Businesses are used to work with objects. A web of data needs to be structured first before it can be used for common business purposes. To this end we decided to build an object oriented layer on top of the triplestore. But even though the Web Ontology Language (OWL) was designed for this purpose, we did not use it, since we needed only a very small subset anyway and we wanted complete freedom for our modelling activities, because processing speed was very high on our priority list. I will not cover all the details here, since it is a very extensive project, but I want to mention the following features:

  • The database was set up as a repository: no direct database access is possible by the application developer. Object creation, modification, destruction, and querying is done via the repository API. This provided the OOP principles of information hiding, modularity.
  • Object types could be associated with PHP classes. This is no requirement, but it proved really easy to generate object types from PHP classes. This provided us with the principle of polymorphism.
  • Not only simple objects are modelled as objects (a set of triples, having the same subject), but object types as well. Furthermore, the attributes of the types are modelled as objects as well. Objects and their types can be used in the same query.
  • Object types can be subtyped. The triplestore allows us to query objects of a given type and all its subtypes in a straightforward way.
  • The attributes of objects can be subtyped as well. This allows you to add datatype restrictions to the attributes of subtypes that were not applicable on a higher level up the type hierarchy.

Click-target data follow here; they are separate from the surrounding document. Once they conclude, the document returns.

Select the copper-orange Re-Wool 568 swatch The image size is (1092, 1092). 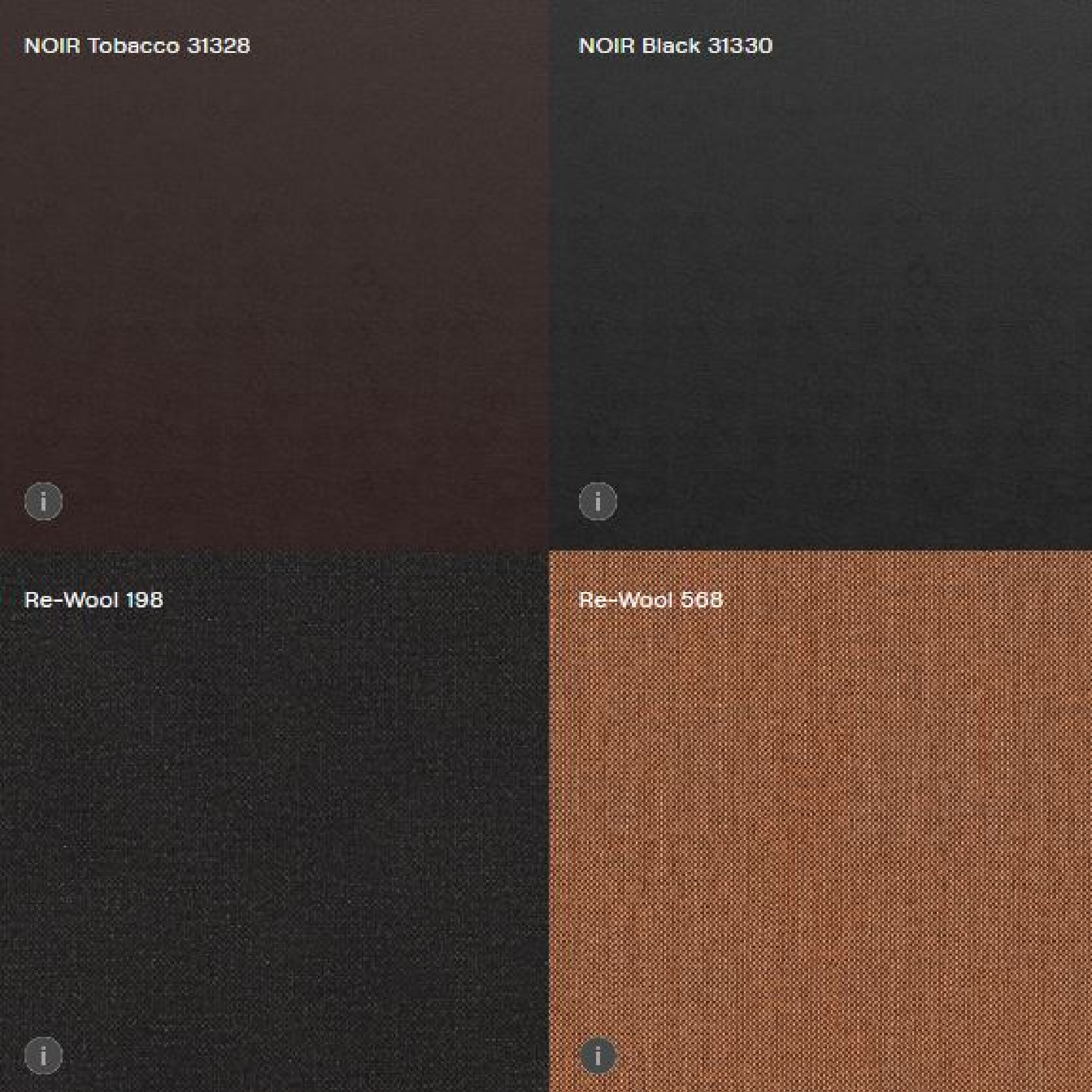pyautogui.click(x=819, y=819)
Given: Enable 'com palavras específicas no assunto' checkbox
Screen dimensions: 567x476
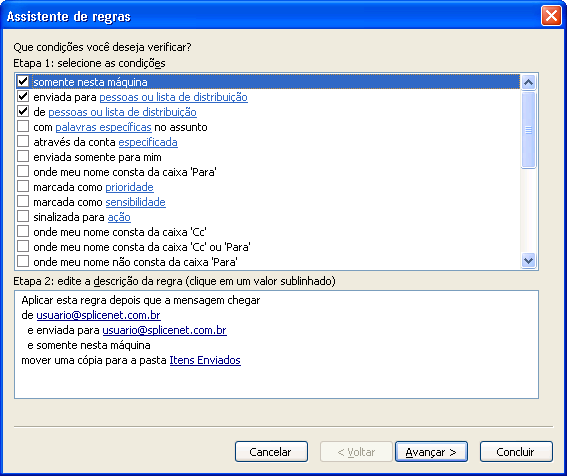Looking at the screenshot, I should (x=23, y=126).
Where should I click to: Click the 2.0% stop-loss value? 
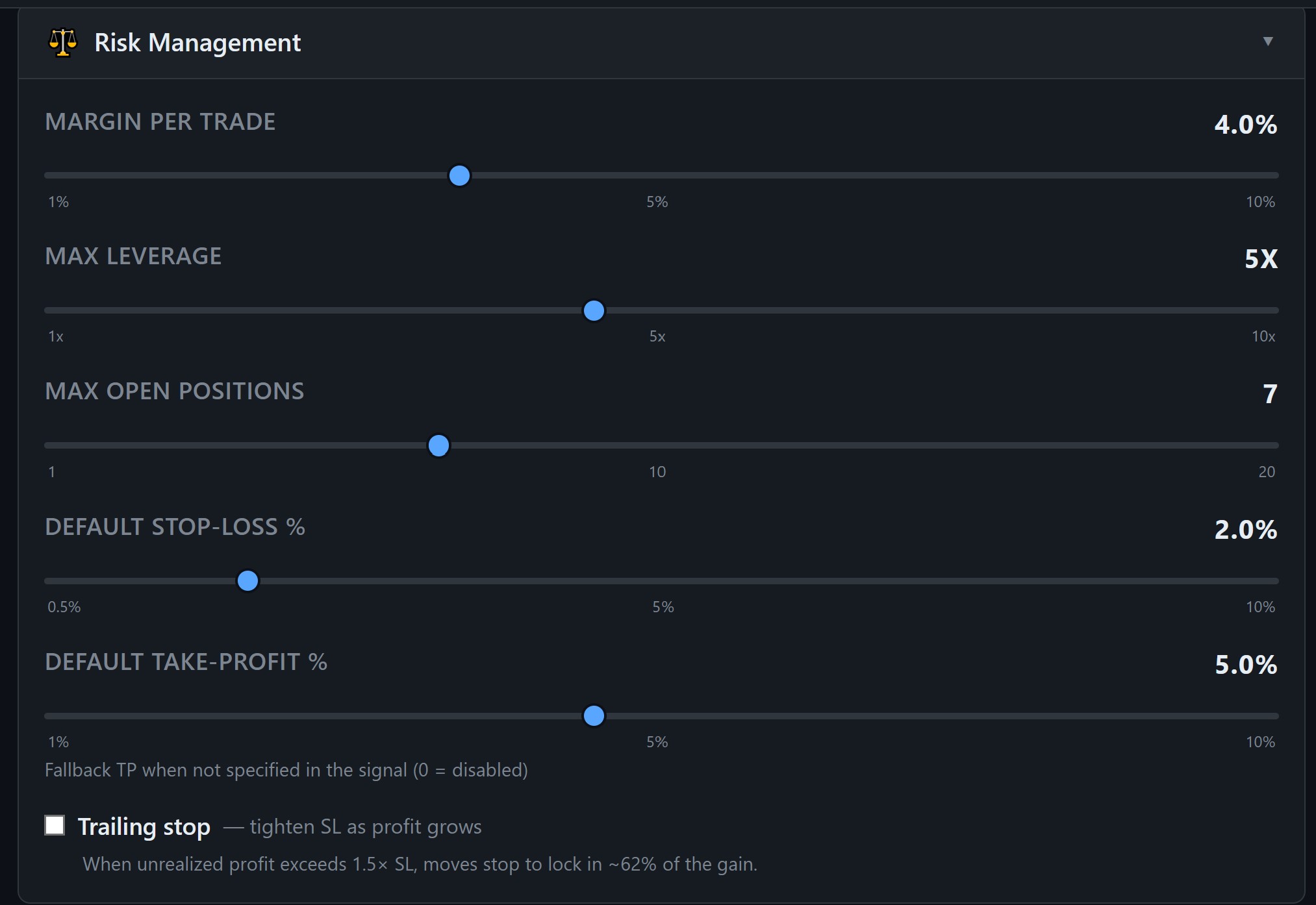[x=1245, y=530]
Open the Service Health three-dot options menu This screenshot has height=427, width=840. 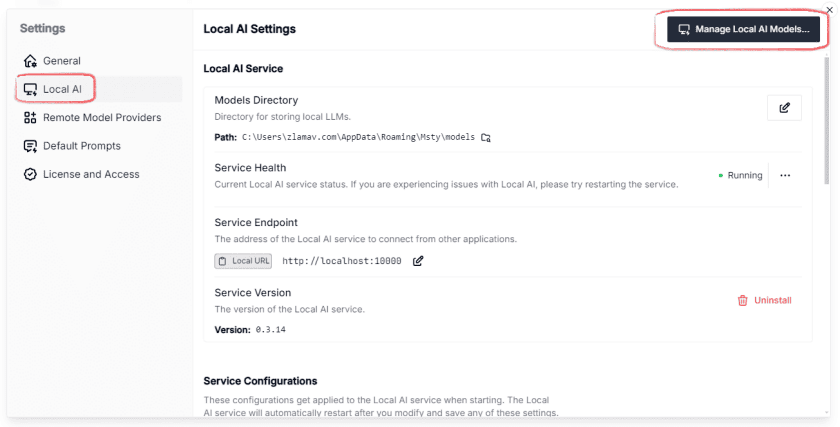point(785,175)
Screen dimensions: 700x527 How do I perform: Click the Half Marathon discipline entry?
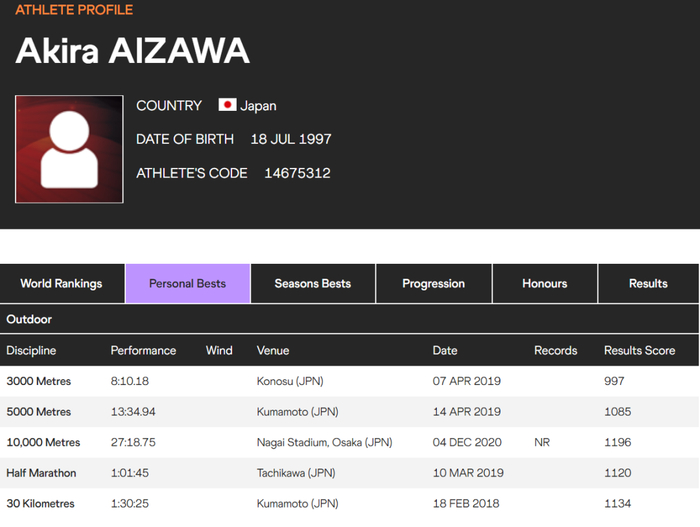[41, 473]
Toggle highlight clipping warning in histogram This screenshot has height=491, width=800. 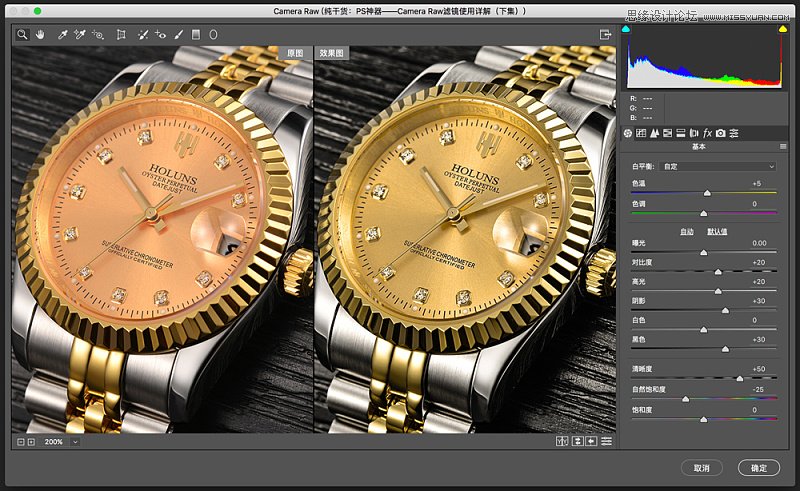(x=782, y=29)
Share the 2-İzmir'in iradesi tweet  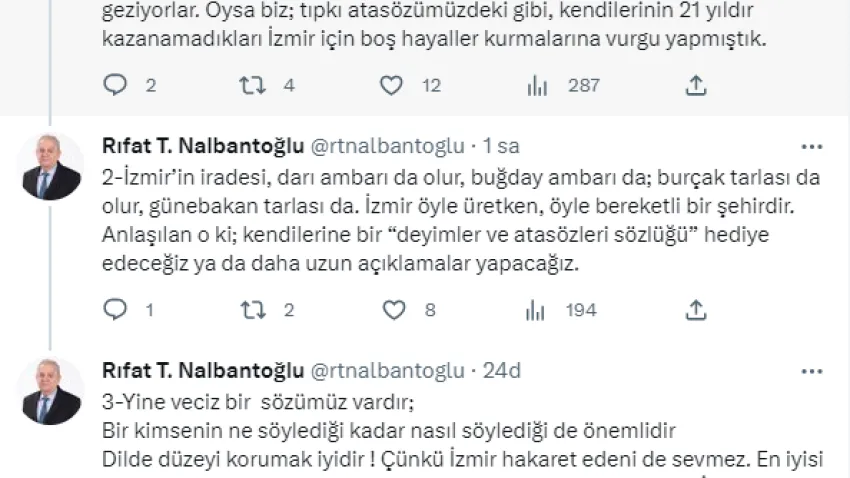click(x=695, y=310)
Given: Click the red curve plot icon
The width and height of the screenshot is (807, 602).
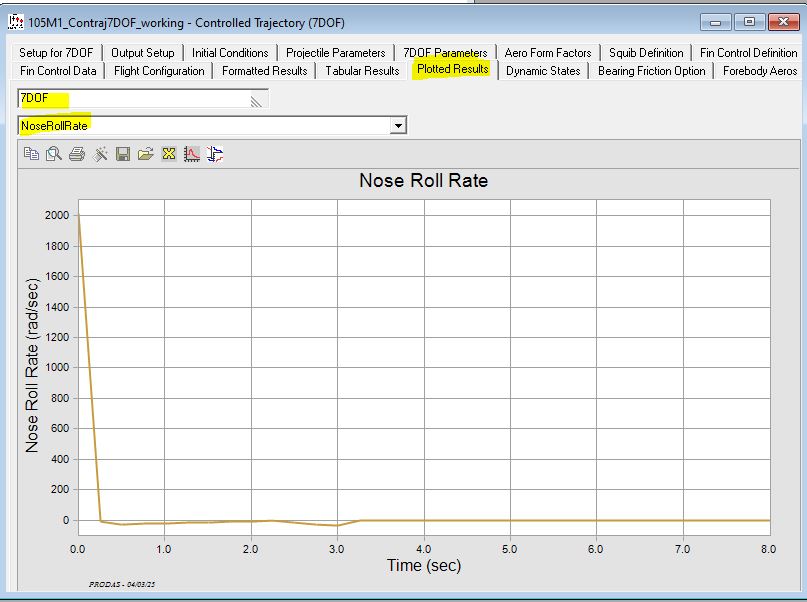Looking at the screenshot, I should pyautogui.click(x=192, y=154).
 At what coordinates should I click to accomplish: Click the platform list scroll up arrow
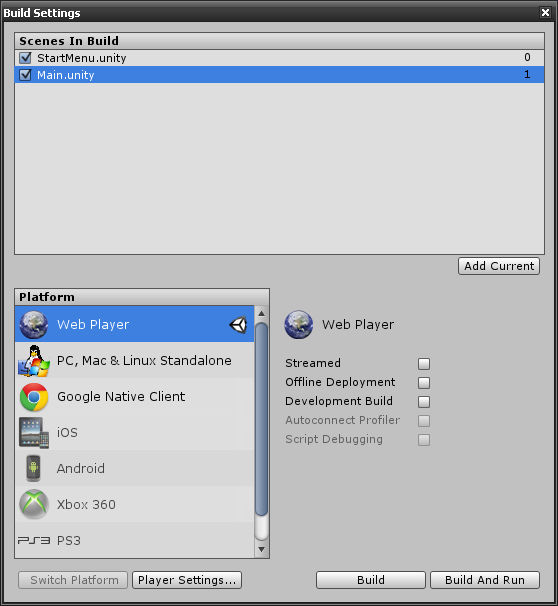(262, 313)
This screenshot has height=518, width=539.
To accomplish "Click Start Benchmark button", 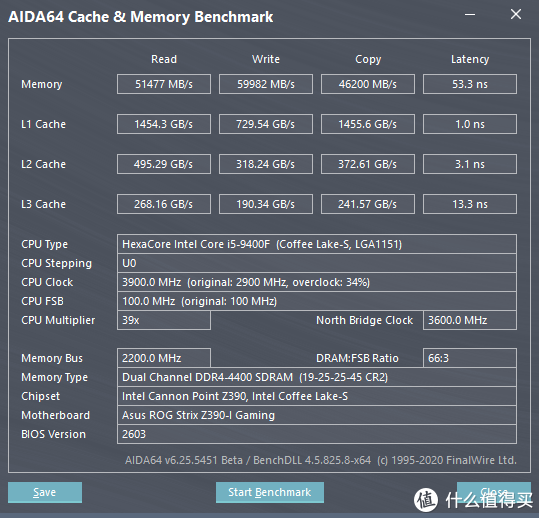I will 270,492.
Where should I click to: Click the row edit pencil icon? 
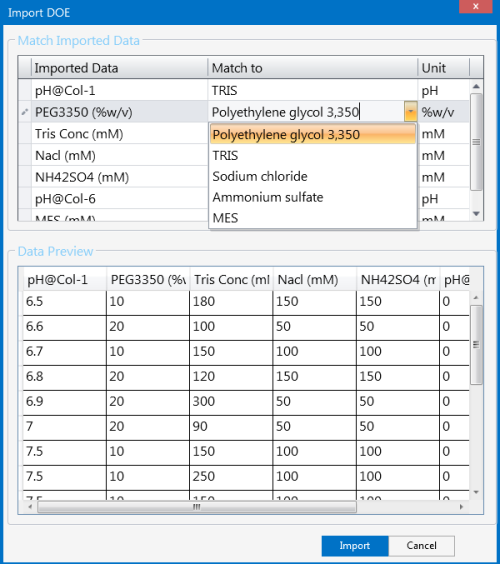tap(24, 112)
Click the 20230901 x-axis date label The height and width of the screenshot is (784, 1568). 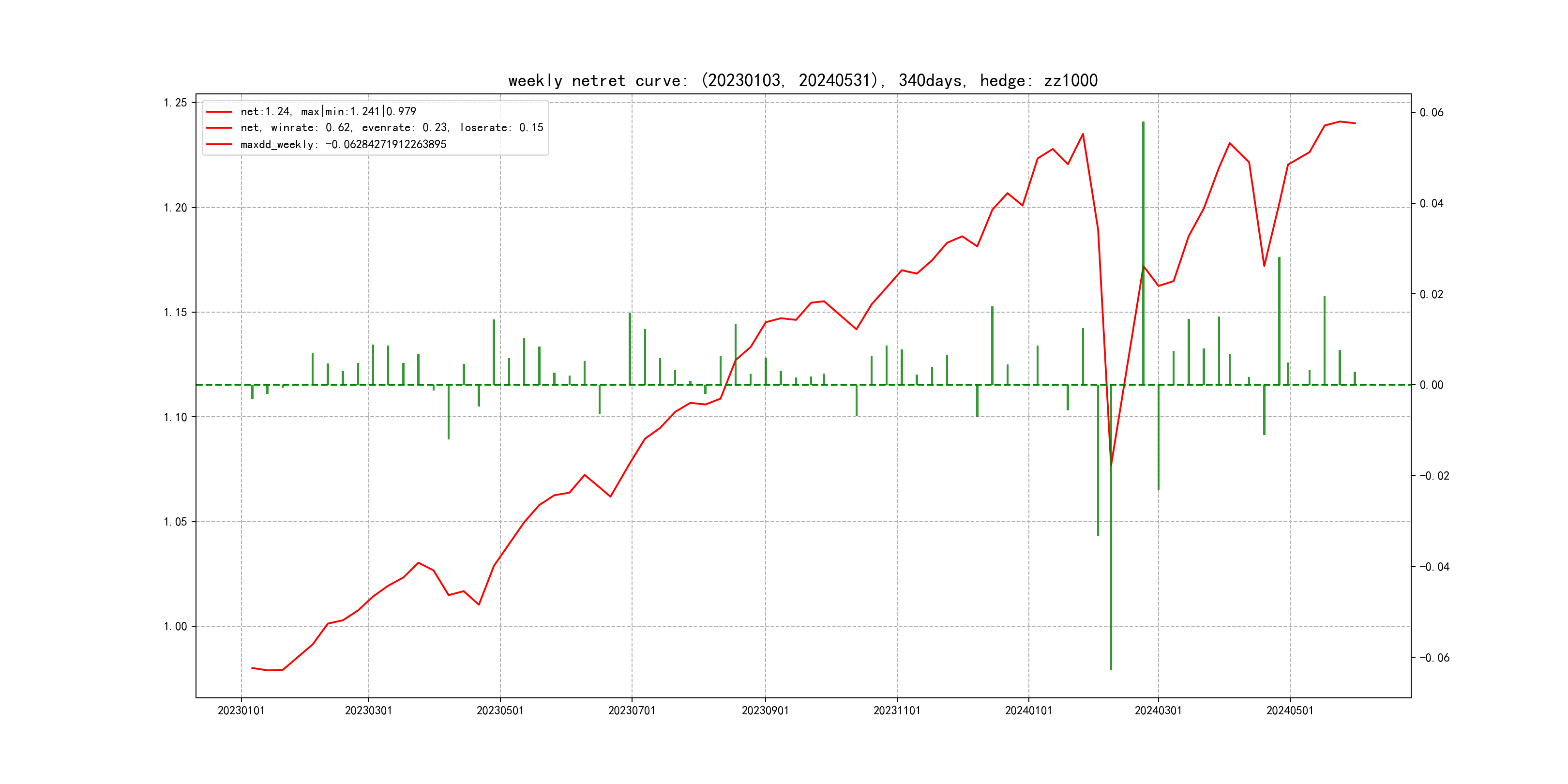pyautogui.click(x=765, y=711)
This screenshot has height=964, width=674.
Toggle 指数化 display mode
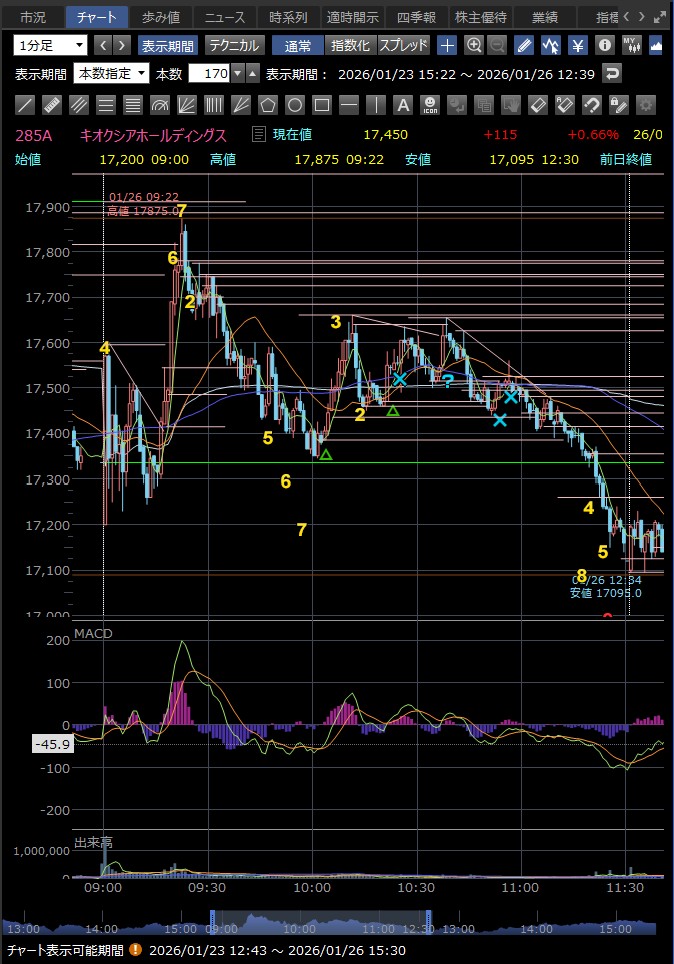coord(350,45)
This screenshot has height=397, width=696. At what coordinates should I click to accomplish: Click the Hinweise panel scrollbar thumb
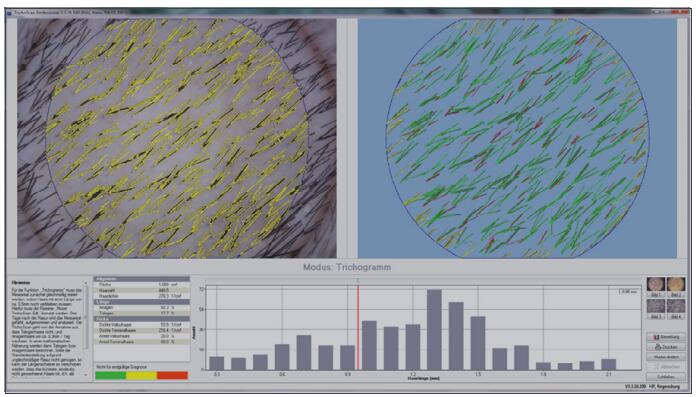click(86, 318)
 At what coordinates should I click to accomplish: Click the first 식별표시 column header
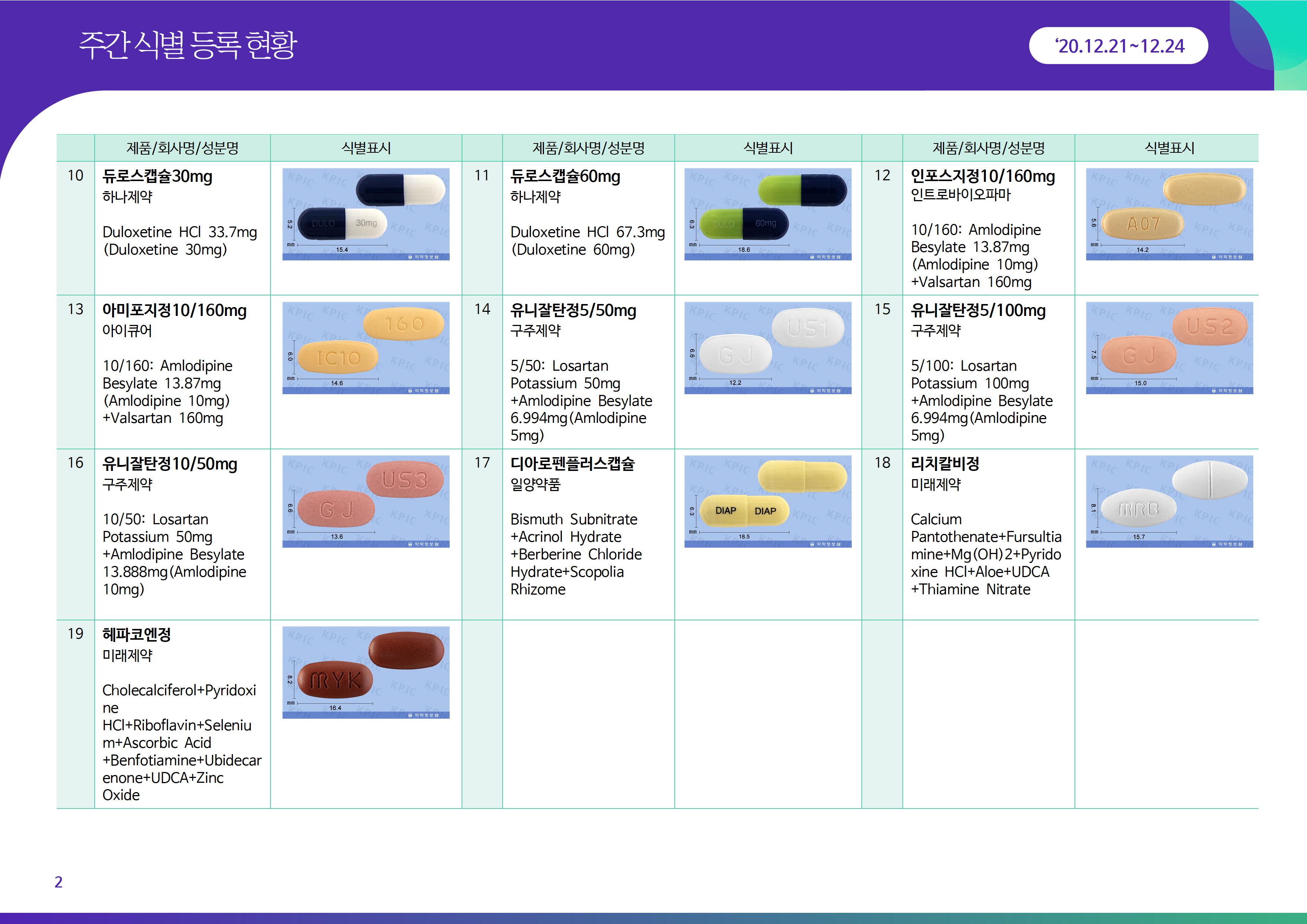pyautogui.click(x=365, y=149)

These features are very powerful. It is possible to build a real Object database using triples as a datastructure only. Types and attributes are treated the same as normal objects. This means that the same code can be used to manipulate normal data as wel as metadata. Also, to implement inheritance is relatively easy, since object data is not chunked in single rows any more.

Query language

After some time we felt that the simple queries we were performing on the object database were too constraining. We wanted the same power that SQL provides. And on top of that, since we continue to use normal relation tables as well, the object queries needed to be able combine the object database with the relational tables. For these reasons, the semantic web query language of choice, SPARQL, was insufficient for our purposes. We now build SQL-like queries using method chaining on a query object. The object then creates the SQL query.

I mention this because you really need to build or use a new query language when starting to work with either a triplestores or an object database. The underlying triple store is too Spartan for an application developer. The lower level SQL queries consist of many self-joins connecting the subject of one to the object of another. Very hard to understand.

Afterword

I wrote this article because I think this sort of detailed information about emerging datastructures is lacking on the internet. It is also great to work for a company (Procurios!) that agrees with me that knowledge should be given back to the community if possible. Gerbert Kaandorp from Backbase once asked me very seriously what I had done to promote the semantic web, like it was some kind of holy mission. I hope this article has made a small contribution and that it inspires some of you to build your own semantic web based object datastore. Let me know what you think!